I like how you took this as an invitation to bring back up your nonsense about Dave Martell. Because it went over so well before.

Seriously guy, it's probably time for some Dexter-Russell sani safe.


----------



## matt79

dude no wonder you are sending dodgy food to customers obviously your busy breaking knives whilest at work.No seriously though i have got to admit you are the most entertaining moron on kkf at the moment.Really at work I dont have the patience for people like you ;i just tell them to get the **** out my kitchen and never come back, but after a couple of glasses of malt I find it thoroughly amusing how you manage to get egg all over your face each time you post here.Keep it coming
cheers


----------



## mhlee

Umberto said:


> So basically he didn't want to waste his time on thinning because it would take to long for him to justify the labor and make a profit. Ken obviously didn't mind doing it and the customer is happy.
> 
> Second of all. I don't think it is so much to ask that some real verifiable proof be provided for the Moritaka problems. If they are so obvious why aren't they documented. It's basically Dave's word and nobody else has anything to go on but what Dave says. That's a red flag for me. I think it's entirely possible that Dave got a statistically low quantity of bad knives from a producer who makes so many knives.
> 
> There is a probability there...But why do we not see these so called holes? Heck some dial caliper measurements would be pretty simple...if the grinding is that bad. Dave should have better evidence.



OK. Go buy a Moritaka. Tell us how it is.

There are enough threads here of owners talking about overgrinds. If you don't want to believe those owners, again, go buy one and tell us how it is.


----------



## Lizzardborn

A little offtopic but since this is going down the drain - what is overgrind (and I assume undergrind) - google image search didn't manage to answer me.


----------



## Pensacola Tiger

Lizzardborn said:


> A little offtopic but since this is going down the drain - what is overgrind (and I assume undergrind) - google image search didn't manage to answer me.



This is an overgrind on a new Moritaka that has become apparent while flattening the blade road. 





It was not deep enough to produce a hole, as this next pic of the flattened blade road shows.





If it had been deep enough, a "hole", or area where the edge does not make contact with the board, would have formed as the knife was sharpened over time.


----------



## Boondocker

The Dexter Russell would indeed survive dropping "heavy plastic film on it" much better.


----------



## erikz

Umberto said:


> So basically he didn't want to waste his time on thinning because it would take to long for him to justify the labor and make a profit. Ken obviously didn't mind doing it and the customer is happy.

◆ **Things to do**
1. Please extract from the knife forum thread the part that opens with the words containing "This is an overgrind" and closes with "blade road shows.".
2. Render this sentence from the knife forum thread in French: "There are enough threads here of owners talking about overgrinds."
The lines that follow have no connection to the knife forum thread.

◆ **Data records**
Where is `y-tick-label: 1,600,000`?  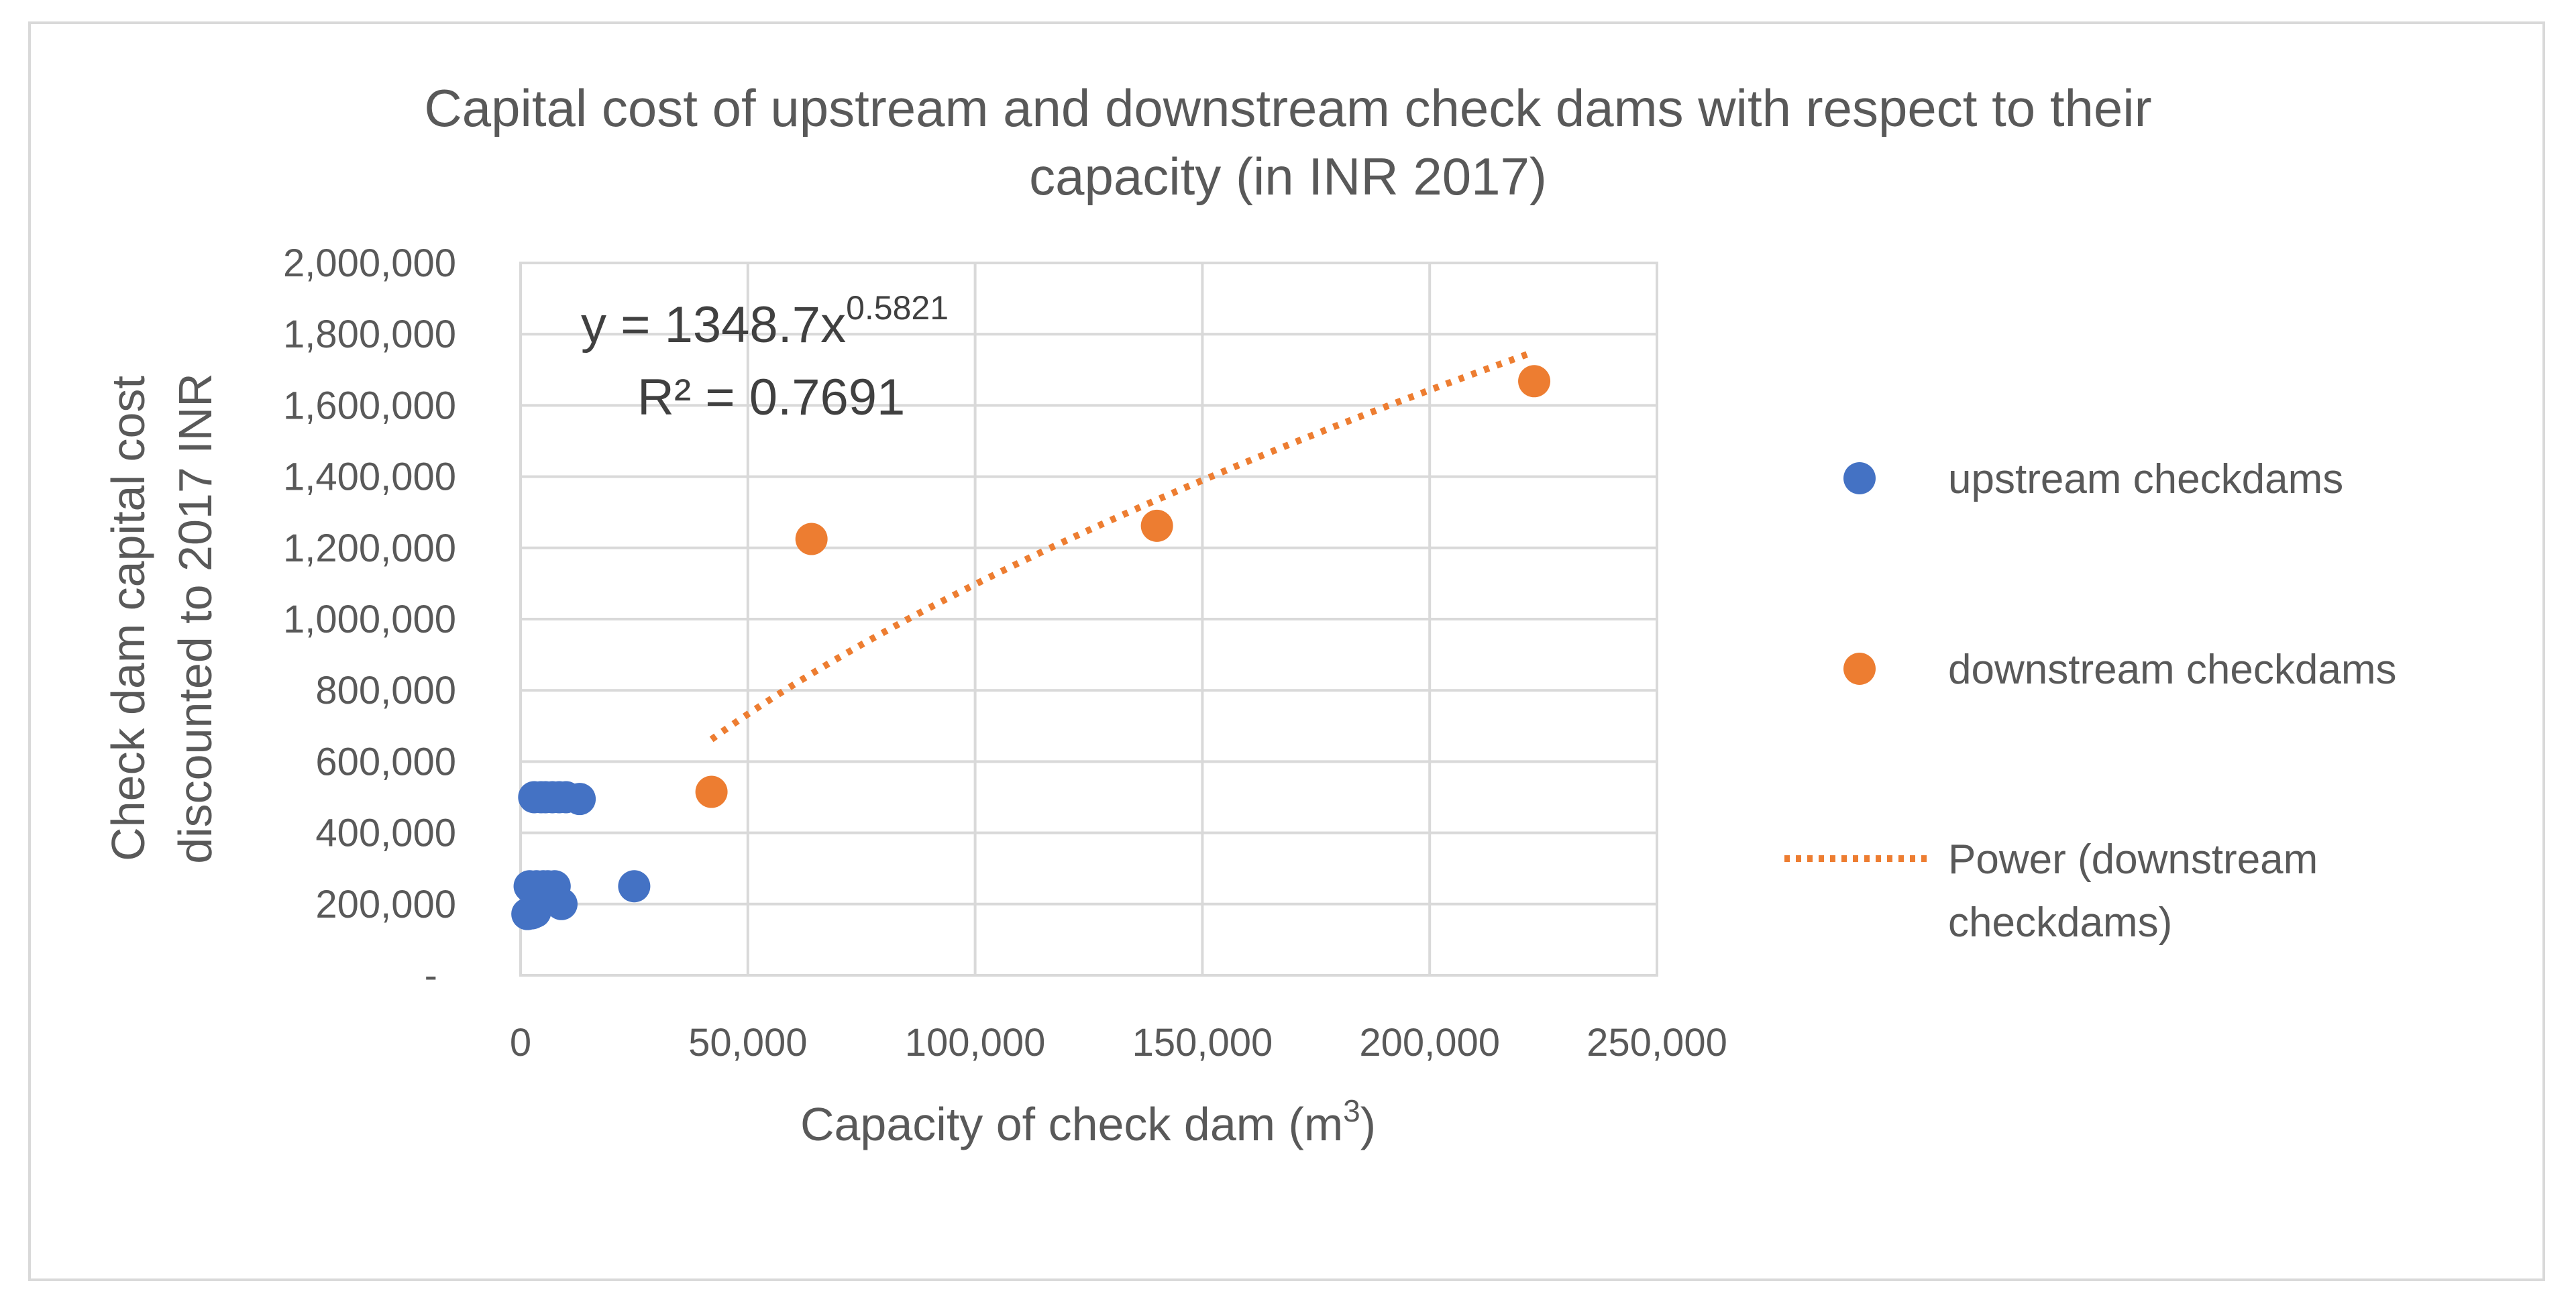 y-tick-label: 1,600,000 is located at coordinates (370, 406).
==
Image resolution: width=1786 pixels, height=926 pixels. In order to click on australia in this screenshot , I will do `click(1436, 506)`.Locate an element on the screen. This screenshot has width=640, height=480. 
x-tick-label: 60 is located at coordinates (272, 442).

◆ **Task-by-task answers**
1.
This is an overgrind on a new Moritaka that has become apparent while flattening the blade road. 





It was not deep enough to produce a hole, as this next pic of the flattened blade road shows.

2. Il y a ici suffisamment de fils de discussion où des propriétaires parlent de surmeulages.